Question: You played in Japan last year for the Orix Buffaloes. What was that experience like?
Answer: “It was interesting. My family (wife and daughter) adjusted really well over there. They took really good care of us.”
How does professional baseball in Japan compare to the United States?
“The baseball is definitely different, how they run their programs.”
What was the biggest difference?
“Their work ethic. It's pretty intense over there. It blows what we do out of the water. We are on the field during spring training at 8 in the morning until 5 ‘o clock at night. It's go, go, go non-stop. Once the season starts they still have a big program of conditioning and running.”
What was the hardest thing to get used to?
“Baseball wise, just the traveling. We had to have five or six uniforms going different places at one time. Here, we are used to setting up shop in the clubhouse and having everything organized. There, you are living out of two or three different bags.”

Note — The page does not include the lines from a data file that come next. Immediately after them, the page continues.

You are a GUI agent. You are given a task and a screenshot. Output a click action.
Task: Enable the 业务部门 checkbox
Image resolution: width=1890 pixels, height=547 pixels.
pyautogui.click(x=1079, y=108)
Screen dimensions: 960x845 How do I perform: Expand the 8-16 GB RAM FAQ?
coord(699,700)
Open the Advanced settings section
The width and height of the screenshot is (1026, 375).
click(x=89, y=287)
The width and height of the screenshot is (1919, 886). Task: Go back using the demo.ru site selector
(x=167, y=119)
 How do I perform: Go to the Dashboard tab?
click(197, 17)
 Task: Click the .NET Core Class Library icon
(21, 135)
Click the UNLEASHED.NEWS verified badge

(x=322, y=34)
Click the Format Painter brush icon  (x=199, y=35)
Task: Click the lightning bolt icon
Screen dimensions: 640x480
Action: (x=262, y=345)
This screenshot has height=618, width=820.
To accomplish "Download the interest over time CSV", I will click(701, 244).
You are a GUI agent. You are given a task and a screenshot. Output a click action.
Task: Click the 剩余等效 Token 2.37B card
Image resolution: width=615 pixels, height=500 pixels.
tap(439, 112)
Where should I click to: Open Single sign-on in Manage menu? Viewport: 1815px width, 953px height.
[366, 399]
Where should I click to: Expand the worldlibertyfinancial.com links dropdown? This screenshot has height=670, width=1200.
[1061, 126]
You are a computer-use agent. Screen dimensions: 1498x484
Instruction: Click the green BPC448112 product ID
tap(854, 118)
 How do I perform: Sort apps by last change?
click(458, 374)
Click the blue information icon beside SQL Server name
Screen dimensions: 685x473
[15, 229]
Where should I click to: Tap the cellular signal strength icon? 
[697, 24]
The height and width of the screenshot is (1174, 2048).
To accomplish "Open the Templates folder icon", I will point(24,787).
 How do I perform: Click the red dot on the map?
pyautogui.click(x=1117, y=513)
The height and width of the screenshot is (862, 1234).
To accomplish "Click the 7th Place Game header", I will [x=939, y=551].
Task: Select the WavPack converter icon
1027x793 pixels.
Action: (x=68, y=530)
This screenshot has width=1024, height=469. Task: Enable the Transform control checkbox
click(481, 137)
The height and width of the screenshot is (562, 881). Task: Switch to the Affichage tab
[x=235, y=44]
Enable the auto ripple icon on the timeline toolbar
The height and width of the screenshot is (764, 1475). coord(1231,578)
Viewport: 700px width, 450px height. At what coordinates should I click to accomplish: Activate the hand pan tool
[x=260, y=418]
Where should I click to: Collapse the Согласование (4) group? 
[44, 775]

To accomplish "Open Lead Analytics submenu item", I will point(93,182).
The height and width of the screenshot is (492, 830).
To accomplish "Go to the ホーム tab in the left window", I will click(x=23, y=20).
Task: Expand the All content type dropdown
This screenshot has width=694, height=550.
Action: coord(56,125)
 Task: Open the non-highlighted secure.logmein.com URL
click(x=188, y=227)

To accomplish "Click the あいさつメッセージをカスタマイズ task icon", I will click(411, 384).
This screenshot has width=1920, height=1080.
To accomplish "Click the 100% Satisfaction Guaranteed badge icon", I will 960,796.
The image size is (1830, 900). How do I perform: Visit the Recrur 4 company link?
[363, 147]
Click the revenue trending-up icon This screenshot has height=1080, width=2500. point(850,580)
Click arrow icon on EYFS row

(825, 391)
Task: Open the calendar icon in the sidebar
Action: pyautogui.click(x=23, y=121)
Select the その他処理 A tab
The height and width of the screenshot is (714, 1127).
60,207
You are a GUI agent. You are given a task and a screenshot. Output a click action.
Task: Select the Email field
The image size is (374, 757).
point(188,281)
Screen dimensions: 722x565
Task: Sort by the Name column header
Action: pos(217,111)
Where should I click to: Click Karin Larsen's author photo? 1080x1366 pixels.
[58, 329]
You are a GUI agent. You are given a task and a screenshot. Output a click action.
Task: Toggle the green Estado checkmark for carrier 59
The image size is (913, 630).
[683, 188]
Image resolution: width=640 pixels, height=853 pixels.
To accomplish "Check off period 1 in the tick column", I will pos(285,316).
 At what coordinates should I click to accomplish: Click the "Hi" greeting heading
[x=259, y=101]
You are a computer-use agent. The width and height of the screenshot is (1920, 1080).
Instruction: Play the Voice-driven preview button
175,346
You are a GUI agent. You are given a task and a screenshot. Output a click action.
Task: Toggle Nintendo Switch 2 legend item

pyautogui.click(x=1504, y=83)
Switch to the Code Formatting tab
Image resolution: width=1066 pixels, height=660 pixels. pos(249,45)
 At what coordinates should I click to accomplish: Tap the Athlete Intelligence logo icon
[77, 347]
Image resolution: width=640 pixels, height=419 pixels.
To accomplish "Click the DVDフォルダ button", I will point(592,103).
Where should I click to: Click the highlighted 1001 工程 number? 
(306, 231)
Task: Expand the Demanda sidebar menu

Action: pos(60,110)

Did you learn to speak the language?
“Not really. The language was very difficult. Where we live it was very Americanized. There was a lot of English spoken.”
Did you have a translator?
“Only on the baseball field. Once we left the field, we were on our own.”
What were the pre-game meals like?
“There were a lot of ramen bowls. They do put out some grilled chicken type stuff with rice.”
How skilled are the Japanese baseball players?
“They are very skilled, very disciplined. They really focus on executing, getting bunts down, moving runners over. It's a small ball game over there. The first inning, they are sac bunting if the leadoff guy gets on.”
If you took the best Japanese teams and put them in the major leagues, how would they do?
“They could compete. They got guys that can hit the ball. They handle the bat extremely well. They slap it all over the field. Hitters are shooting balls down the line left and right. It's something where you can't cheat on certain guys like we do here with the shift.”
How was the pitching?
“They don't quite have the power arms that we have, but their mechanics are very sound. They have a lot of deception and a lot of movement, different kind of funky little rhythms, very good off-speed stuff.”
You have spent the bulk of your 16-year professional career in the minor leagues. Is it true you have more home runs in the minors (350) than any other active minor league player?
“I think that is still the case now. I don't know if anybody caught me last year.”
What do you think when you hear that statistic?
“It is what it is. I enjoy playing the game. As long as I can keep putting this uniform on I am going to go out there and do it.
Why have you been able to mash the ball in the minors (350 career homers with 2,026 RBIs) but struggled in the major leagues?
“Usually, when I had my time up in the major leagues it was pinch hitting, coming off the bench, getting a spot start here and there. Guys that come off the bench, boy, I have a great deal of respect for those guys who make careers out of that.”
You played in 109 games in the major leagues (Tigers, Braves and Mets), getting only 223 at bats. Do you think that you ever received a fair shot in the majors?
“A lot of it is being in the right spot at the right time. I have been blessed to play this game for a long time and to have an opportunity to play in the major leagues. I played for some great managers in Bobby Cox and Jim Leyland, been around some really great baseball people. I have nothing to complain about.”
At age 34, do you still have aspirations to make a major league roster?
“If an opportunity opens up, that would be awesome. I know how the game works. I know where age stands in the game. That's no secret.”
If your baseball career ended today, would you be happy with it?
“Yeah, absolutely. I have been very blessed to stay in the game this long.”